A2 Level · Topic 13.1 to 13.2
A-Level 9702 / Topic 13 / A2

Mass makes a field.

A gravitational field is a region where a mass feels a force. Its strength is the force per unit mass, and the force between two masses follows an inverse-square law.

The key idea

A gravitational field is a region where a mass experiences a force; its strength is g = F / m. Between two point masses the attraction is F = Gm₁m₂ / r², with uniform spheres treated as point masses at their centres.

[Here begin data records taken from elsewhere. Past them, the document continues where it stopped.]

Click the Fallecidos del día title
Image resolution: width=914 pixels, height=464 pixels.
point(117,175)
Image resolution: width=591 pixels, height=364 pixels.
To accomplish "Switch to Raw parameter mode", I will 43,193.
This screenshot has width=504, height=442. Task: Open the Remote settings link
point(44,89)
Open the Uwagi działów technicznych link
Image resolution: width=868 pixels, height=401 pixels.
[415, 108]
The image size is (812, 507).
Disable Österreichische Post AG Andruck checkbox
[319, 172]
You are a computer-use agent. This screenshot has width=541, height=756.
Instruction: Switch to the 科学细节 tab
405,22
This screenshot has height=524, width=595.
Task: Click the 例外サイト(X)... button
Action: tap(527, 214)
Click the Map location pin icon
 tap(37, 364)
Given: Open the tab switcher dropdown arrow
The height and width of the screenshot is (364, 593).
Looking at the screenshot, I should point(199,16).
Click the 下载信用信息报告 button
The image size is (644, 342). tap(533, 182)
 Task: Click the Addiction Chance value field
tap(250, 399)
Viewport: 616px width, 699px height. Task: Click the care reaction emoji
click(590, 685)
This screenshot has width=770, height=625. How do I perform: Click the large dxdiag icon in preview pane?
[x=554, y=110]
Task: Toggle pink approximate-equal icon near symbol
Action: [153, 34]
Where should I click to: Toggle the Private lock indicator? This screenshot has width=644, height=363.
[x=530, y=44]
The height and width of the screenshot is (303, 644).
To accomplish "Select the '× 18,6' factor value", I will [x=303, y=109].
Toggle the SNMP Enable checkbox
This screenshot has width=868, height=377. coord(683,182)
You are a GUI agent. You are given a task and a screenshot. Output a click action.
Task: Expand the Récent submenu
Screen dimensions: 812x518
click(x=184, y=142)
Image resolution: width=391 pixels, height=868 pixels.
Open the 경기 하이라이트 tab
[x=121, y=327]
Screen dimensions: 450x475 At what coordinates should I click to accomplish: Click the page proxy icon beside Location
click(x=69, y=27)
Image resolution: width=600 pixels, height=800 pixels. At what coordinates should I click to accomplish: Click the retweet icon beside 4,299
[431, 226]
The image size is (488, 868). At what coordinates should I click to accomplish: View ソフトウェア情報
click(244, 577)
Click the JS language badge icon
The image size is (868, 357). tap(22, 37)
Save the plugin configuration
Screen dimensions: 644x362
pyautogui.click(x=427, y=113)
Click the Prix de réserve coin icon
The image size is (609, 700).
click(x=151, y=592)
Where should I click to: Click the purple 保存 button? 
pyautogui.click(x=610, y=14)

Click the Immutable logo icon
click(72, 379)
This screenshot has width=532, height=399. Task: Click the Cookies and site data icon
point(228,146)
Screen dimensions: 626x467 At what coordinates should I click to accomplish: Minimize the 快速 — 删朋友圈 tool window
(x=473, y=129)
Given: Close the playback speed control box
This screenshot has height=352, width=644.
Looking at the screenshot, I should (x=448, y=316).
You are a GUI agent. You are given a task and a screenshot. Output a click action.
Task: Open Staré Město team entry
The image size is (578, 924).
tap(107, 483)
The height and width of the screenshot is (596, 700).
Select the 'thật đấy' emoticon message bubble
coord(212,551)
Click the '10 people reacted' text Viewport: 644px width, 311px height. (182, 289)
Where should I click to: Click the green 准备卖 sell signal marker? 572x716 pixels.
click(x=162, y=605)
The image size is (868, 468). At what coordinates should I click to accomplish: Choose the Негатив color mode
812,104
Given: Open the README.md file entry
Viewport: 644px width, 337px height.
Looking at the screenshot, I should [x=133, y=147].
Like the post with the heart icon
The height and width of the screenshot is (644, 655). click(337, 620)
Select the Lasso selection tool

M m r F = GMm / r² (attractive)
Fig. 1 — Two point masses attract each other with equal and opposite forces F = GMm/r²
Section 01

A field is force per unit mass.

A mass placed near a planet feels a pull even with nothing touching it. That is a field. Its strength at a point is the force on each kilogram, g = F/m, and the simulation shows how the force between two masses grows with each mass and falls with the square of their separation.

Section 02

Newton's law, and treating spheres as points.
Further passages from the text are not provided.